Bu motosikletler kendilerine yasak olan bu köprüden geçerken yayalara da “Kenara çekilin” diye utanmadan düdük çalıyorlar.
.
İnsanlar artık nefret etme noktasında ama kime şikayet edecekler ki?
Hep eski tas, eski hamam...
.
Sitenin altındaki zincir marketin pisliğini ben yazmaktan bıktım, ilgilisi kulak ardı etmekten bıkmadı...
Dışarıya koydukları soğanların kabukları caddeyi kaplıyor.
Uçuşan bu kabuklar, kasa fişleri, ambalaj naylonları mazgalları dolduruyor, sonra da yağmur yağdığında “Neden taştı?” diye söylenip duruyoruz.
Caddenin görüntüsü ise berbat, Çanakkale’ye hiç yakışmıyor…
.
Mahallede bir çöp konteynırı var.
Aman tanrım!
“Tam bir kaos…”
Balkonda kahvaltı ederken görüyorum çöp atanları.
Hele geçen gün resmen balkondan atlayıp kavga edecektim.
Hani işi olmayan emekliler vardır, ellerinde telefon sürekli sağa sola şikâyet yağdırırlar ya.
Aynı onlar gibi oldum.
“Tak!” çekiyorum fotoyu, gönderiyorum zabıtaya.
.
Gayet iyi giyimli bir kadın.
Elindeki poşeti çöp konteynırının yanından geçerken yere bıraktı ve kırıta kırıta hızlıca gitti.
Ne yapacağımı şaşırdım.
“Yuh!” dedim.
.
Balkondan bakıyorum gelene geçene.
Kadın temizlikçi geliyor yanımızdaki komşuya, onu görüyorum...
İyi güzel.
Ama ilginç olan tarafı şu;
“Kadın kendi arabası ile geliyor…”
Olamaz mı?
Olabilir tabi.
İnsana ilginç geliyor sadece, pek alışık olmadığımızdan.
Aslında bakınca bizim ne kadar zengin bir ülke olduğumuz görülüyor.
İtirazcılara duyurulur.
.
Bizim sitede biri var, ama yakalayamadım.
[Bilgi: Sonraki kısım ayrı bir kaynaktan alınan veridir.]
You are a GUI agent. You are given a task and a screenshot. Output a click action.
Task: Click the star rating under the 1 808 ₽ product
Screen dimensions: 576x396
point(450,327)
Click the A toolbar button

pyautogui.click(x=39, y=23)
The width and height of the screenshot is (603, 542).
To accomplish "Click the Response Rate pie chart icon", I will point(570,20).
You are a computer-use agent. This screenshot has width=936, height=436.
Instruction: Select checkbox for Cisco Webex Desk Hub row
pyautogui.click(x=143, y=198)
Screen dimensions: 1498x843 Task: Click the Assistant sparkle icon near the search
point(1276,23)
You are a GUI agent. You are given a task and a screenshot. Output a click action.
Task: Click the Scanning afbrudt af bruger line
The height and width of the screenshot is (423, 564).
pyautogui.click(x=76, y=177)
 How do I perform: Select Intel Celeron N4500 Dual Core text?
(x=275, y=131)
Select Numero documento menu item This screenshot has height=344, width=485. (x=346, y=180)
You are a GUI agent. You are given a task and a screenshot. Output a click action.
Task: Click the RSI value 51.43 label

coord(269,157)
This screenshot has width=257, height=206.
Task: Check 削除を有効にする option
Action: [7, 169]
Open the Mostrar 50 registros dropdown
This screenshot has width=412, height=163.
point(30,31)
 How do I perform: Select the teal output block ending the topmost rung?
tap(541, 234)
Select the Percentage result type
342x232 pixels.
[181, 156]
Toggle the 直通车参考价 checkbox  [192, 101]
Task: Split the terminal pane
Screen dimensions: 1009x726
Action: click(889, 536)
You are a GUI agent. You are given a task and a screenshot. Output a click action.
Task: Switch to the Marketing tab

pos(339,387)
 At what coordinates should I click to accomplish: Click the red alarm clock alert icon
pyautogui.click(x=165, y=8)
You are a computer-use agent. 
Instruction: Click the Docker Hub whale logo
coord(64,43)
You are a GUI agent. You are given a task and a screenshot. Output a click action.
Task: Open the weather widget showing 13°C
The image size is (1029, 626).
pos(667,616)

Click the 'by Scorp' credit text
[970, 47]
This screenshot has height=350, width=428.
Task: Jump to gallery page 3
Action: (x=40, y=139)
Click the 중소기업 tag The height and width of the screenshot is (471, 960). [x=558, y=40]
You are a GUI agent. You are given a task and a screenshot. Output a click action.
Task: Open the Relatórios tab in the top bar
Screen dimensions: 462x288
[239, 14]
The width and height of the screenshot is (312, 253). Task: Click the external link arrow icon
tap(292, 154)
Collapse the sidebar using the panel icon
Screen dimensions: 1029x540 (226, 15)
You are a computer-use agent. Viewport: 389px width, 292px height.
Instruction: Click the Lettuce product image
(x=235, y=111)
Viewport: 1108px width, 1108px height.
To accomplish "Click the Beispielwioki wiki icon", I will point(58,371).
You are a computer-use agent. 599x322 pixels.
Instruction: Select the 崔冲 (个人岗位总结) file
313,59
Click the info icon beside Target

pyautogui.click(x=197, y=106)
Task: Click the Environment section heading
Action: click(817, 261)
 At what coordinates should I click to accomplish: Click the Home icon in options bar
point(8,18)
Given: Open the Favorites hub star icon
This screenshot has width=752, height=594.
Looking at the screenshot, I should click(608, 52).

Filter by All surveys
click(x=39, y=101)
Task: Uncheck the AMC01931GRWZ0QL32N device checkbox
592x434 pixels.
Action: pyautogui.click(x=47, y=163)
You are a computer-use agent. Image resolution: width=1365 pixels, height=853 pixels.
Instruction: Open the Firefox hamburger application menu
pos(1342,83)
Sıcaktan bunalıp çıktığı balkonda sigarasını içiyor içmesine de, bilin bakalım izmaritini nereye atıyor?
.
a: çöpe
b: kültablasına
c: sokağa
d: bahçeye
.
Doğru cevap “d” şıkkı idi.
.
Ben sabahtan beri mahalleden bahsediyorum ya!
Sokağa bakarken gördüğüm en hoş manzara şuydu;
Bizim sokakta annesinin elinden tutup yürüyen 4 yaşlarında bir çocuk bağırıyor;
“Simiiittt! Simit var simiiit!” diyerek gidiyor.
Ama ne bağırma…
Annesi de bir şey demiyor.
Sanırım bir şey demekten bıkıp pes etmişti.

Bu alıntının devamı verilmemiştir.